**Excerpt**
CKD (1-3)

Most early kidney disease is asymptomatic – people are unaware of it. It is usefully divided into stages.  Symptoms are usually unimpressive before late stage 4.

The 5 K/DOQI CKD stages (Kidney Diseases Outcome Quality Initiative – KDOQI (NKF, USA)

Stage
GFR
Description
Management, comments
1
90+
Normal kidney function but urine or other abnormalities point to kidney disease Stages 1-3 (5-10% of the population?)
Need assessment, long term monitoring, control of blood pressure and CV risk factors
2
60-89
Mildly reduced kidney function; but must also have urine or other abnormalities (e.g. anatomical, genetic) to be classified as CKD
3
30-59
Moderately reduced kidney function; may be subdivided into 3a, 3b according to GFR over or under 45; and proteinuric or not. Few or no symptoms still
4
15-29
Severely reduced kidney function 0.2% of the population. Planning for endstage renal failure if progressive.  Symptoms at lower GFRs.
5
14 or less
Very severe kidney failure. Sometimes used to imply endstage, ESRF or ESRD, but average GFR for starting dialysis is below 10. 0.2%

Stage 3 CKD is common – estimates of incidence vary, but it may be round about 5% of the population, mostly elderly.  Stages 1 and 2 could add nearly as many again, but this data is less reliably collected.  Stage 4 is much less common, and stage 5 is uncommon.

The widespread adoption of eGFR reporting and in the UK, the QOF (quality outcomes framework) in general practice have led to many more people becoming aware that they have proteinuria or reduced kidney function.  Most of these are elderly – the incidence of stage 3+ CKD rises very steeply over the age of 70 – and most never develop ESRF.  The most important risk factors for developing ESRF are:

  • Deteriorating function – unsurprisingly, if GFR falls with time, ESRF is more likely
  • Severe of CKD – worse kidney function is more likely to deteriorate further
  • Proteinuria is a strong risk factor, risk increasing with the severity of proteinuria.

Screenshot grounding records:
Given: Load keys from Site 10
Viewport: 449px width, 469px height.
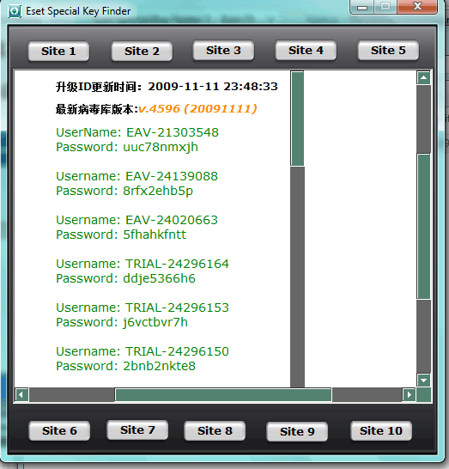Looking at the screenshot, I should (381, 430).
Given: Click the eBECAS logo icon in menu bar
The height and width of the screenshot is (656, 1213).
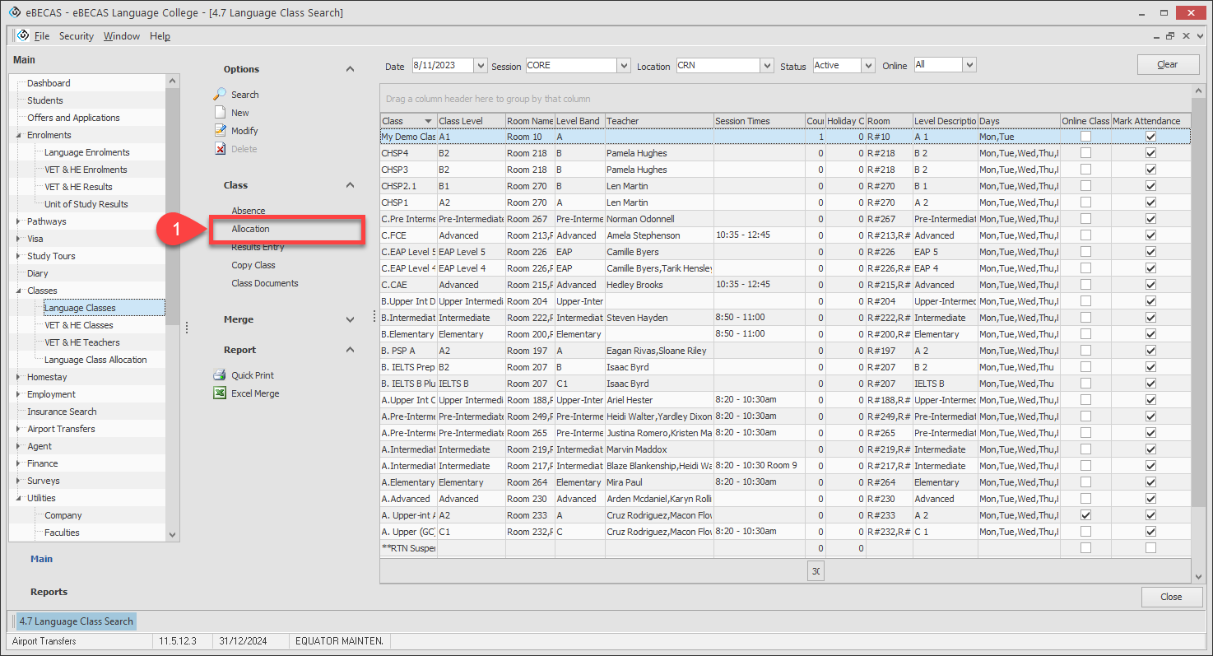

--

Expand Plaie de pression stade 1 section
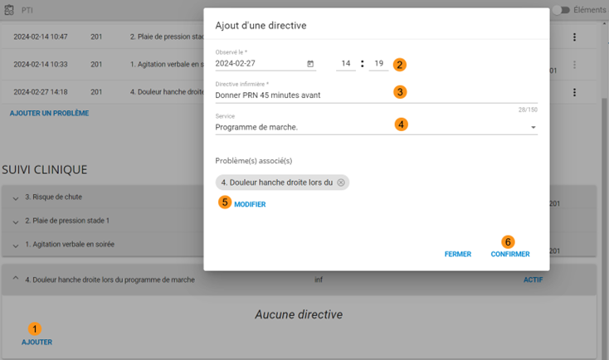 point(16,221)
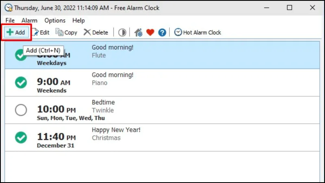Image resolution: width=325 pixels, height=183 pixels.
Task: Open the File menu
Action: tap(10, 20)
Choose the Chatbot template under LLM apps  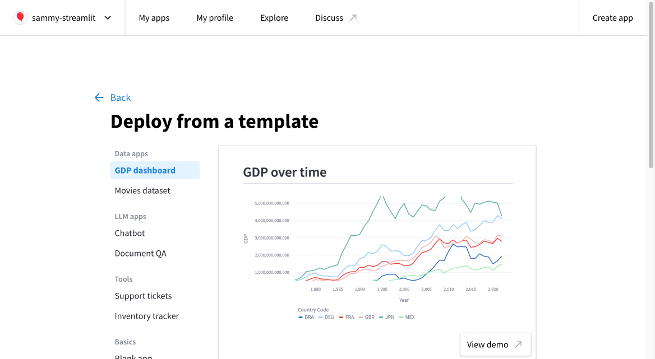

**Problem to work on**
Continue the text on early chronic kidney disease, starting after its last sentence. The records play no part in the work that comes after them.

**Answer**
  • Haematuria can be an indicator of kidney inflammation
  • High blood pressure – and blood pressure reduction reduces risk
  • Young age – younger patients with CKD are more likely to reach ESRD

Most patients do not have these, and for them, increased cardiovascular risk is of greater immediate concern.  CKD is associated with substantially increased risk of heart attacks and all kinds of cardiovascular disease, and if a patient with CKD has a cardiovascular event, or an operation, the risk of doing badly is substantially increased.  Any patient with CKD should therefore have management of all  risk factors attended to; this may involve blood pressure control, cholesterol/lipids, lifestyle alterations (smoking, weight, exercise), etc.

Assessment and referral guidelines use these factors to identify which patients should be referred for specialist assessment and how their risk might be assessed.

Preventing progression – see preventing progression in the next section on CKD 4-5 (CRF).

Early CKD is an invented disease?

Some have accused nephrologists and the renal community of scare mongering and inventing ‘new diseases for healthy people’ in publicity about early CKD. Average GFR falls with age, and the widespread use of equations to report eGFR automatically has led to many older people, especially women, being labelled CKD3.  Are they abnormal?

Probably most of them are, though the female preponderance has not been adequately explained.  Imagine X-raying the hip of an 85 year old.  It is quite likely to show some osteoarthritis.  Is this normal, just because the hip is 85?  No, it is abnormal, but if the patient is 85 it maybe isn’t so surprising.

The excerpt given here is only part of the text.